*Dokumenttext:*
Gericht: Oberlandesgericht Hamm
Beschluss verkündet am 26.08.2008
Aktenzeichen: 3 Ss OWi 658/08
Rechtsgebiete: StPO


Vorschriften:

StPO § 274
StPO § 77 b
Zur Beachtlichkeit des Fehlens von Urteilsgründen auf die Sachrüge hin.

Zur Nachholung von Urteilsgründen.


Tenor:

Das angefochtene Urteil wird aufgehoben.

Die Sache wird zu neuer Verhandlung und Entscheidung, auch über die Kosten des Rechtsmittels, an das Amtsgerichts Herford zurückverwiesen.

Gründe:

I.

Das Amtsgericht hat den Betroffenen wegen fahrlässigen Überschreitung der zulässigen Höchstgeschwindigkeit zu einer Geldbuße von 250 Euro verurteilt und gegen ihn ein Fahrverbot von einem Monat - unter Gewährung der sog. "Vier-Monats-Frist" - verhängt. Der Tenor dieses Urteils ist in dem unterschriebenen Protokoll der Hauptverhandlung vom 29.05.2008 enthalten. Am Ende des Protokolls ist auch die formularmäßige Verfügung der Zustellung einer Urteilsausfertigung mit Rechtsmittelbelehrung ausgefüllt und unterschrieben.

Gegen das Urteil hat der Betroffene noch am gleiche Tage Rechtsbeschwerde eingelegt.

Eine erste Urteilsausfertigung wurde dem Verteidiger des Betroffenen am 09.06.2008 zugestellt. Daraufhin hat er am 20.06.2008 die Rechtsbeschwerde mit der Verletzung materiellen Rechts begründet, weil das Urteil keine Urteilsbegründung enthält. Am 27.06.2008 wurde die Akte der Richterin vorgelegt, der vermerkte: "Welches Urteil wurde zugestellt. Ich habe noch keines unterzeichnet." Unter diesem Vermerk befindet sich ein weiterer Vermerk - offenbar der Geschäftsstelle, worin auf die formularmäßige Verfügung am Ende des Protokolls verwiesen wird. Am 07.07.2008 verfügte die Richterin erneut die Zustellung des Urteils, das nunmehr gesondert und unterschrieben zu den Akten gebracht wurde (Bl. 73 f.), welches aber ebenfalls keine Urteilsgründe enthält. Am 18.07.2008 hat der Betroffene durch seinen Verteidiger dagegen erneut die Rüge der Verletzung materiellen Rechts erhoben und mit dem Fehlen der Urteilsgründe begründet.

*Bearbeite Folgendes:*
A: Nenne sämtliche Datumsangaben, die im Dokumenttext vorkommen, in der Reihenfolge ihres Auftretens.
B: Übernimm aus dem Dokumenttext wortgetreu den Abschnitt von „Das angefochtene Urteil“ bis „Amtsgerichts Herford zurückverwiesen.“.

*Datenauszug:*
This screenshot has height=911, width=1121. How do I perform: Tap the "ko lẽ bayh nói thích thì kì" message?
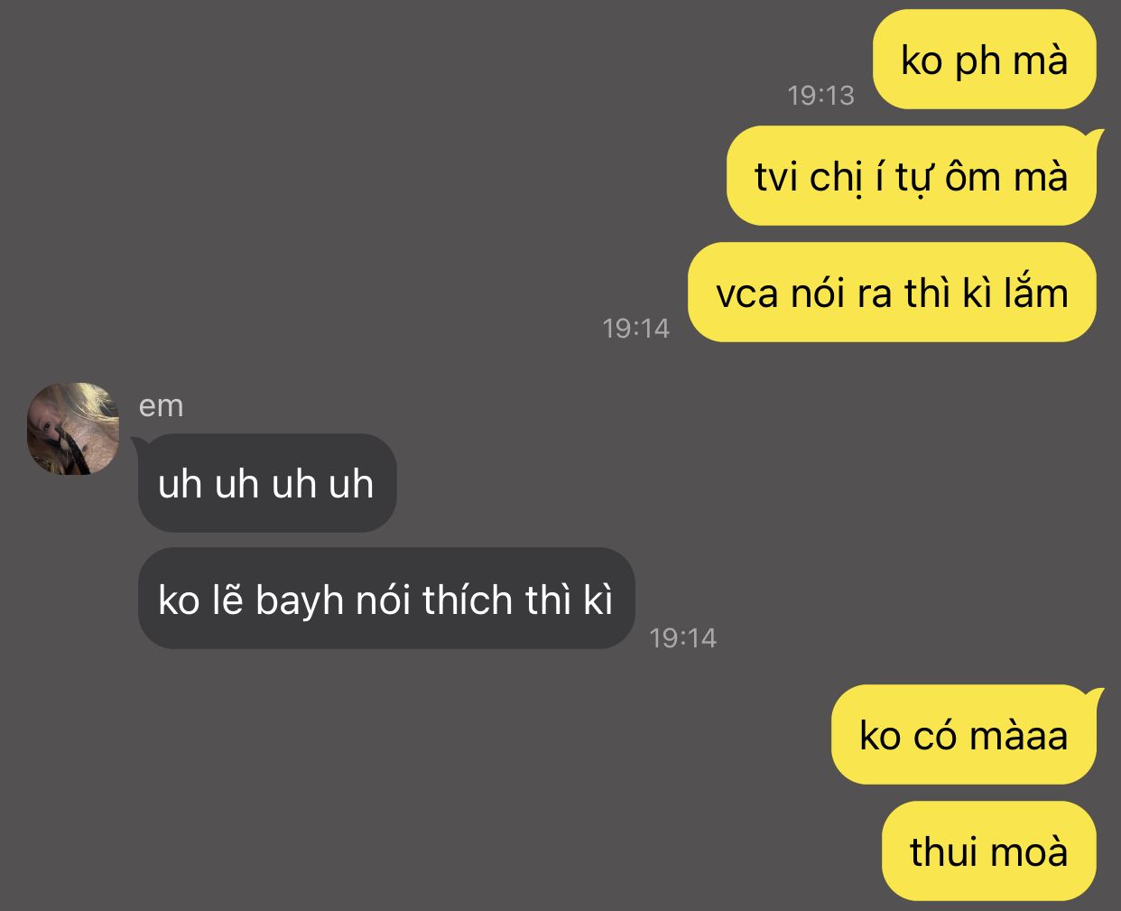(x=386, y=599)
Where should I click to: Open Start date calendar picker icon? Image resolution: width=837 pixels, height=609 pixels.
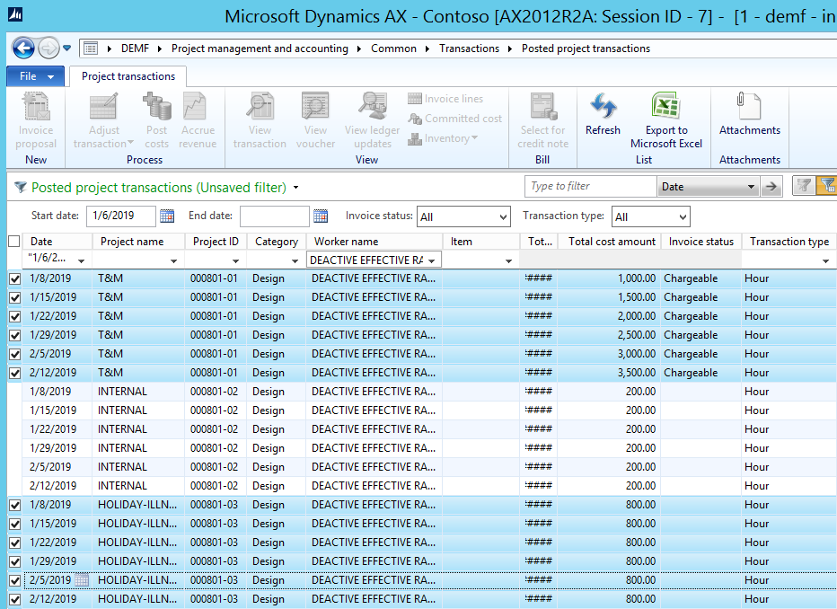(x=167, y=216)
--
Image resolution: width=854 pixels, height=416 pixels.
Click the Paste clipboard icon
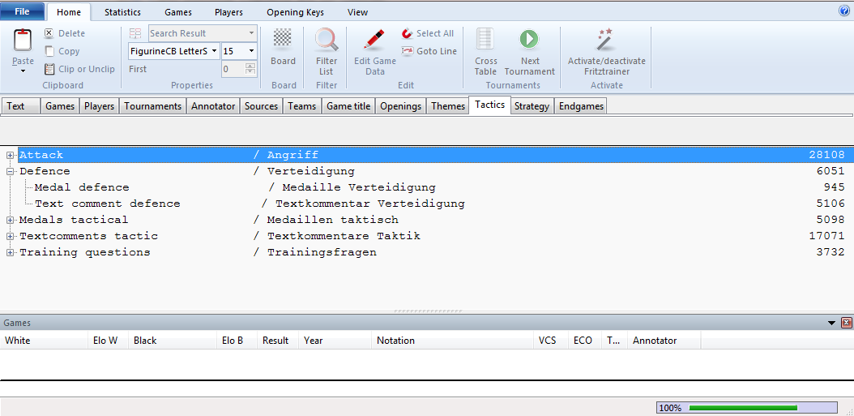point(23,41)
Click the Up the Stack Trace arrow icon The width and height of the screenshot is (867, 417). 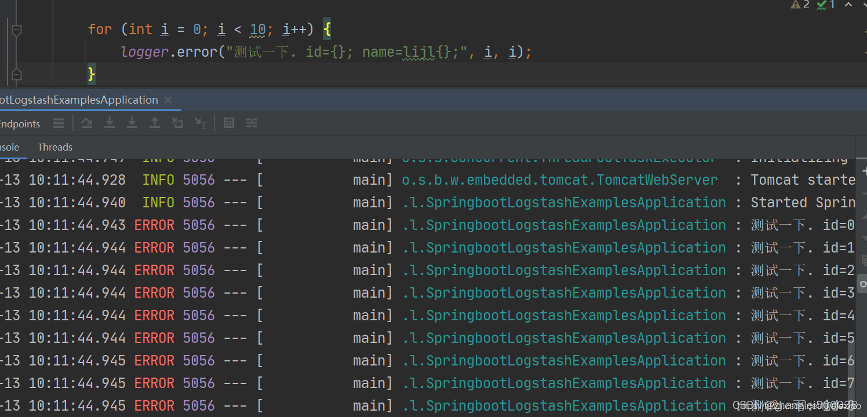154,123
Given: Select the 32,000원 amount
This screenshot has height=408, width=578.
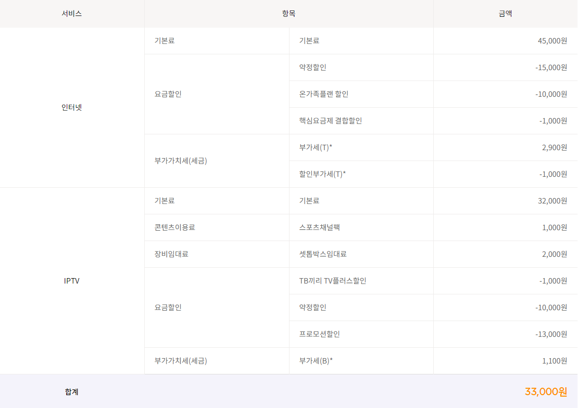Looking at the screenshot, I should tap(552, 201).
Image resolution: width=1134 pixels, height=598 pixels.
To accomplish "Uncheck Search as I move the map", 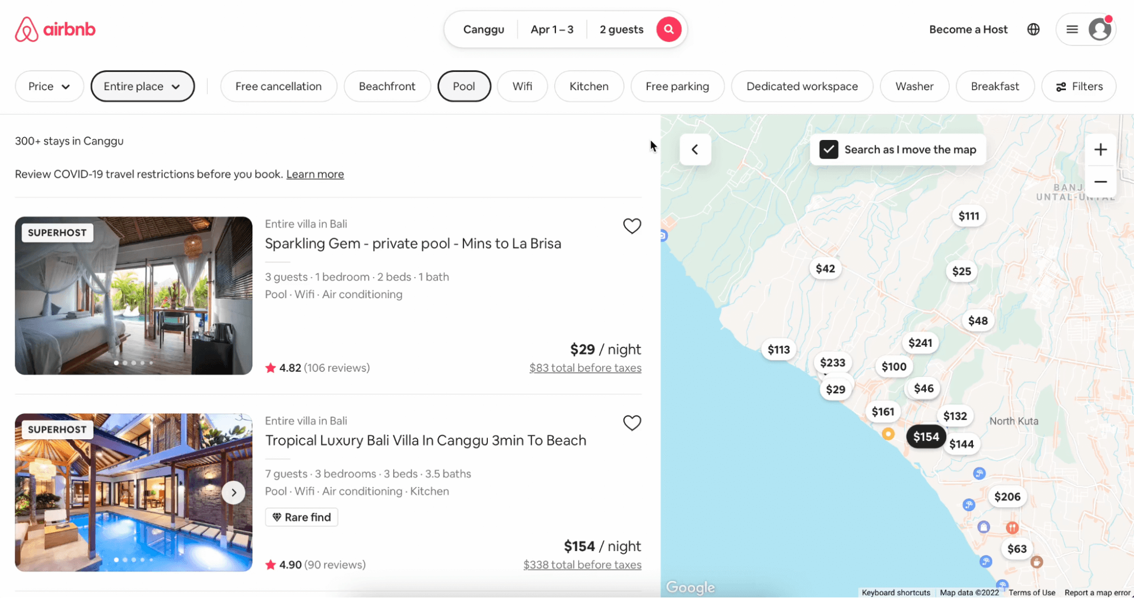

*Antwortliste:*
A: 26.08.2008, 29.05.2008, 09.06.2008, 20.06.2008, 27.06.2008, 07.07.2008, 18.07.2008

B:
Das angefochtene Urteil wird aufgehoben.

Die Sache wird zu neuer Verhandlung und Entscheidung, auch über die Kosten des Rechtsmittels, an das Amtsgerichts Herford zurückverwiesen.